Thursday, April 24, 2003

Shhh...SARS Threat To Front-Line Health Workers...Possibly World...Keep It Quiet Though...It'll Kill Tourism

Here is an interesting piece by Peter Cameron, professor of emergency medicine at Prince of Wales Hospital, Hong Kong, in today's Sydney Morning Herald.

I tried to remember the last time influenza had put 250 health care workers into hospital, with 20 per cent of them in an ICU. I tried to remember the last time all the ICU beds in a city had been filled by influenza cases. As far as I was concerned, these "experts" had clearly missed the point... Hong Kong, I believe the authorities were initially very keen to keep the public in the dark. This was followed by an attempt to blame the hospital (and staff) for allowing the disease to spread. Initially, for fear of creating pandemonium, no moves were made to educate the public about preventive measures. We tried, through official channels, to get these messages out; unfortunately, most officials seemed to me to be more concerned with protecting the economy and preventing panic than containing disease. Unfortunately, this response seems to have been the typical one in other jurisdictions as well...

...although the Hong Kong Government has since adopted widespread public health measures, at the time of writing it still maintains that there is no crisis. I do not agree; there is no obvious end in sight. More and more of the public are becoming infected. There is a high likelihood that more health care workers will be struck down. It is distinctly possible that if the numbers of affected patients continue to rise the whole public health system may collapse. The most likely pressure point will be the intensive care setting: with more than 100 cases already requiring intensive care, it is inevitable that untrained staff will have to manage critically ill patients. Also, hospitals will have to triage patients, allocating intensive care beds and technology to those most likely to benefit before those with a lesser or low chance of survival.

> [Task description] Continue the post about SARS and Hong Kong's health workers, starting after its last sentence.

> [Raw data]

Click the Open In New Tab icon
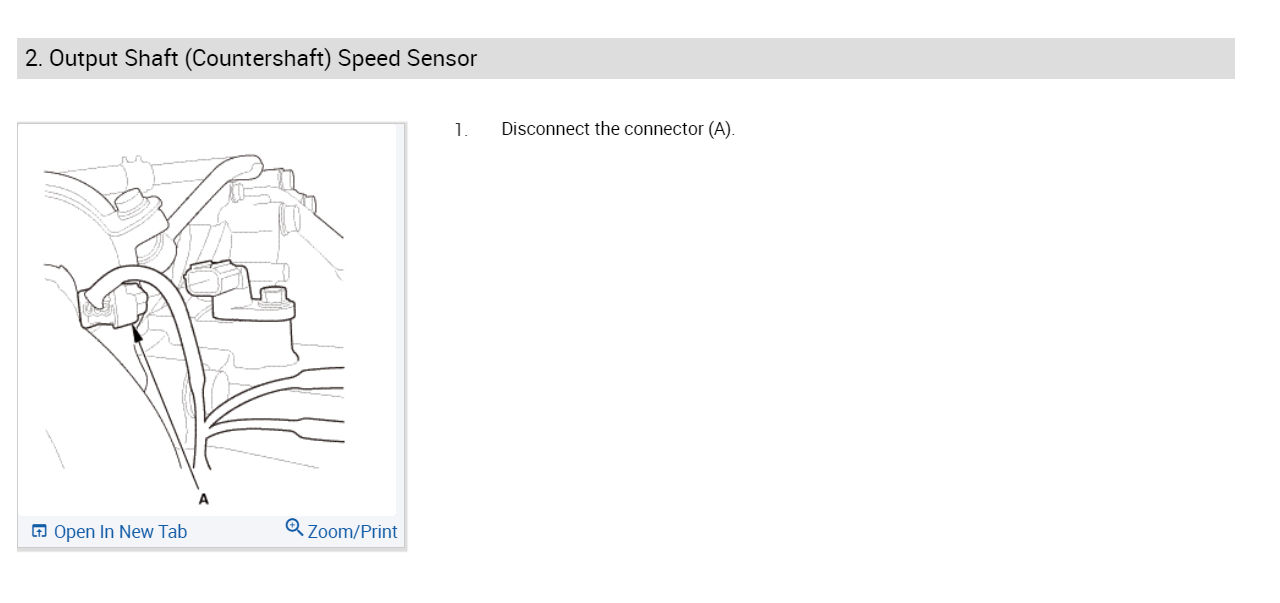Screen dimensions: 1280x603 click(39, 531)
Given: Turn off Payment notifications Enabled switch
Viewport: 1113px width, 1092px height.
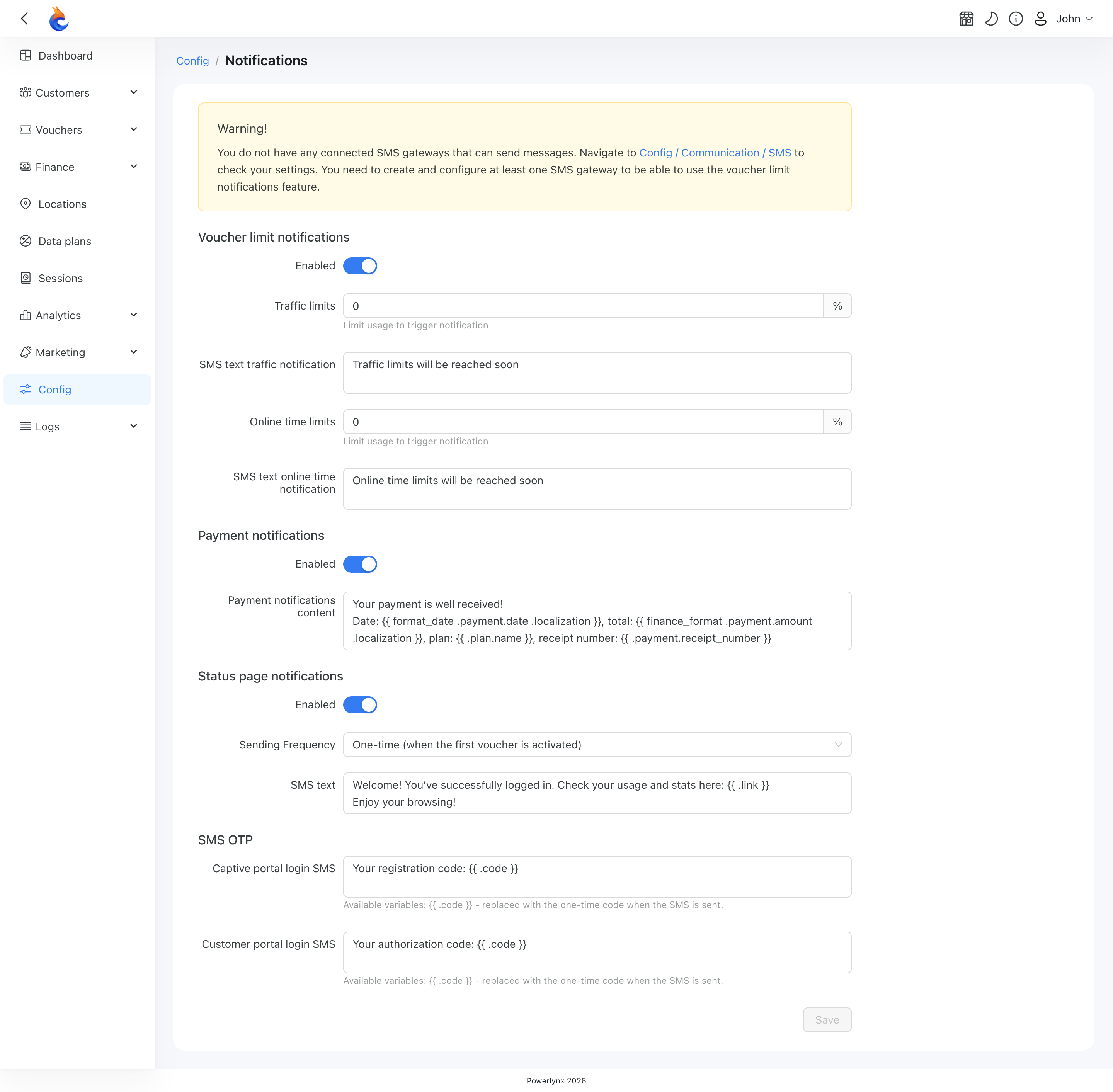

> [Task answer]
This "keenness" to keep the public in the dark does seem disturbing. Though you certainly don't want to spread panic unnecessarily, to restrict vital information regarding health and wellness, if not life and death, for economic reasons borders on the criminal. Every one of these cases should be aggressively investigated by relevant law enforcement authorities. Toronto is angry that they've put on a watch list, and that they'll lose tourist and convention dollars. I hope they're weighing the possible effects and ramnifications of their denials and the spread of this disease too. If they're right, more power to them. But if they're wrong, and ignoring the reality of the situation, and people still come to Toronto and end up spreading this disease far and wide, then Toronto will be share responsibility either civilly or criminally.